Exercise brief: For the records below, say how many lines contain the string "computer". Give the number only.

(Stored items)
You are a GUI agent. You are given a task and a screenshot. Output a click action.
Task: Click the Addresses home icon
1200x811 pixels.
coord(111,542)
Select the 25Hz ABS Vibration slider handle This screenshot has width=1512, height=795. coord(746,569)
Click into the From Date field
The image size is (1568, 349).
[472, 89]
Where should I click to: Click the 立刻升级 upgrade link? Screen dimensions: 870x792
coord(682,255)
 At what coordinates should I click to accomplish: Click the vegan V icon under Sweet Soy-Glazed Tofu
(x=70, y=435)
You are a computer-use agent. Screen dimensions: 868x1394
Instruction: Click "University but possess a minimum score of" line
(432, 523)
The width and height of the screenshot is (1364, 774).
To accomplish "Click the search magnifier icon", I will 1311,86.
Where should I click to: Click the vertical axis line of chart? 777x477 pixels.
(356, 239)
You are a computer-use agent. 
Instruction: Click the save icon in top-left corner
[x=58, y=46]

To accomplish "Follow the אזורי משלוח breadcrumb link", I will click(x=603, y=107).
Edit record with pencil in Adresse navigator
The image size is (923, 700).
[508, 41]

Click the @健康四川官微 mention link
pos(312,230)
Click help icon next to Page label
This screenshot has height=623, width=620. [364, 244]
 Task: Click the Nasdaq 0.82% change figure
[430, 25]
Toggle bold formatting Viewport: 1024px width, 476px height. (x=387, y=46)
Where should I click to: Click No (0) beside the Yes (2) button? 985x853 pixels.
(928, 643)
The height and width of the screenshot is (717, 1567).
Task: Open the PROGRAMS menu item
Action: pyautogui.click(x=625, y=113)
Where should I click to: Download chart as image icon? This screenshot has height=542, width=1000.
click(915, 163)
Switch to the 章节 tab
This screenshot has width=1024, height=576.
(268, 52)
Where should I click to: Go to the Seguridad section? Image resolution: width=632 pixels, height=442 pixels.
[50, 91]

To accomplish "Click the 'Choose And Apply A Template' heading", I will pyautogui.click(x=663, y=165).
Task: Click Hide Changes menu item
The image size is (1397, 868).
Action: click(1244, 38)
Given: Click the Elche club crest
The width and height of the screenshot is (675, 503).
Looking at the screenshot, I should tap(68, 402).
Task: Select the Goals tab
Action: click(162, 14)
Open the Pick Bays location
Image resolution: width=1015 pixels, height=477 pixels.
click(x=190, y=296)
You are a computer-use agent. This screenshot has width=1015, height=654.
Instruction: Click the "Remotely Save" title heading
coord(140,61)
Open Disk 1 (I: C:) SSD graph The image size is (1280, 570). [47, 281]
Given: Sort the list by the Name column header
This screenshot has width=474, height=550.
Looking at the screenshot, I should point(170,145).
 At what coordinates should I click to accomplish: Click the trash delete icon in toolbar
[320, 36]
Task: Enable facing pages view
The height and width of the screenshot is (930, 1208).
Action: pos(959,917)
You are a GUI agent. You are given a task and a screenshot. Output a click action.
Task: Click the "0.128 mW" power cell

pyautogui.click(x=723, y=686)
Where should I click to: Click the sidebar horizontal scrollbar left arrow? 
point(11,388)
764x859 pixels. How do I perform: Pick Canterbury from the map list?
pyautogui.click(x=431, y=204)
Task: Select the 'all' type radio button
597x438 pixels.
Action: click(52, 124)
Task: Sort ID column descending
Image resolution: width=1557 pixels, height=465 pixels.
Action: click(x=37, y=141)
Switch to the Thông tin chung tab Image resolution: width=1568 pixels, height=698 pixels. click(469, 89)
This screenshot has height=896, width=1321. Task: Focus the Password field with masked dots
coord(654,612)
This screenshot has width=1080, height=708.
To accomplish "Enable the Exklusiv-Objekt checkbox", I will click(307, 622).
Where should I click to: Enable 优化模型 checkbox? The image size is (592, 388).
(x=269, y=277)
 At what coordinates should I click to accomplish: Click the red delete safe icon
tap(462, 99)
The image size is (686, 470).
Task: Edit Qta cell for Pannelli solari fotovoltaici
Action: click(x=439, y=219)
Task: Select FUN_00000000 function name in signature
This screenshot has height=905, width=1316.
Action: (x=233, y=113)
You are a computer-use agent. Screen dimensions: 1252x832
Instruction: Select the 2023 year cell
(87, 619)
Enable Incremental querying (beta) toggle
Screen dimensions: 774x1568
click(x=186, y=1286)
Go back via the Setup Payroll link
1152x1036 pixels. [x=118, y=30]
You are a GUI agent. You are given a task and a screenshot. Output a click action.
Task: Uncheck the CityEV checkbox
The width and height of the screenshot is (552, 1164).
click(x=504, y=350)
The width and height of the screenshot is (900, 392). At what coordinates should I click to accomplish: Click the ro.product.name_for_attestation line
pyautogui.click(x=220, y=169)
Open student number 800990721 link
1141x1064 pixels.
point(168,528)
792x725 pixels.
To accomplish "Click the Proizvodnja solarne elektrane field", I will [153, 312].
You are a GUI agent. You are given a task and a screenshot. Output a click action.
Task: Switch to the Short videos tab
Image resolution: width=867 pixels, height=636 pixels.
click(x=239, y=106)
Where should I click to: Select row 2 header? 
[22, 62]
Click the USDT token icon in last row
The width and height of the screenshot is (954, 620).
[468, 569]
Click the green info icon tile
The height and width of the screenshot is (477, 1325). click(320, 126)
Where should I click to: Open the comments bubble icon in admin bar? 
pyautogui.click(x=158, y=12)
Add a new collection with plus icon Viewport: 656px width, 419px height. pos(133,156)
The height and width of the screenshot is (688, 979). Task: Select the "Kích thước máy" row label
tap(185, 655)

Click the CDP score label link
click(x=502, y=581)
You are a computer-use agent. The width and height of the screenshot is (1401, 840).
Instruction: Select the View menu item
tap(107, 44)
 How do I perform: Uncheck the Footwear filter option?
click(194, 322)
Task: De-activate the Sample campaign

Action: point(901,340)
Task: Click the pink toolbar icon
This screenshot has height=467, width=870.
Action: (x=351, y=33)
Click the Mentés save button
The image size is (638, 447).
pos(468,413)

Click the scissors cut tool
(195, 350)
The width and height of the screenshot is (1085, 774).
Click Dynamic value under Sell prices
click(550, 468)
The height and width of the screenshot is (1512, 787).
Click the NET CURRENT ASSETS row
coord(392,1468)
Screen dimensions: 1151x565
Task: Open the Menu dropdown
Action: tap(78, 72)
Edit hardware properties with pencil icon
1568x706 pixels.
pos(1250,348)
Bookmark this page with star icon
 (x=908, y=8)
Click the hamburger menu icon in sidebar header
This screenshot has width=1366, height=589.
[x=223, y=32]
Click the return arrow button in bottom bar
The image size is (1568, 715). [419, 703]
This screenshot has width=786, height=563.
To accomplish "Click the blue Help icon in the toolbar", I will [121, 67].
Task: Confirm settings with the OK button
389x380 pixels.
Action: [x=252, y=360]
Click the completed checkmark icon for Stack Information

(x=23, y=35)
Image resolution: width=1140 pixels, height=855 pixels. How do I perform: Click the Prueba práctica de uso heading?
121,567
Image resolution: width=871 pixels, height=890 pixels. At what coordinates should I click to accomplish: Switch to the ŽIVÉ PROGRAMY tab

Final answer: 5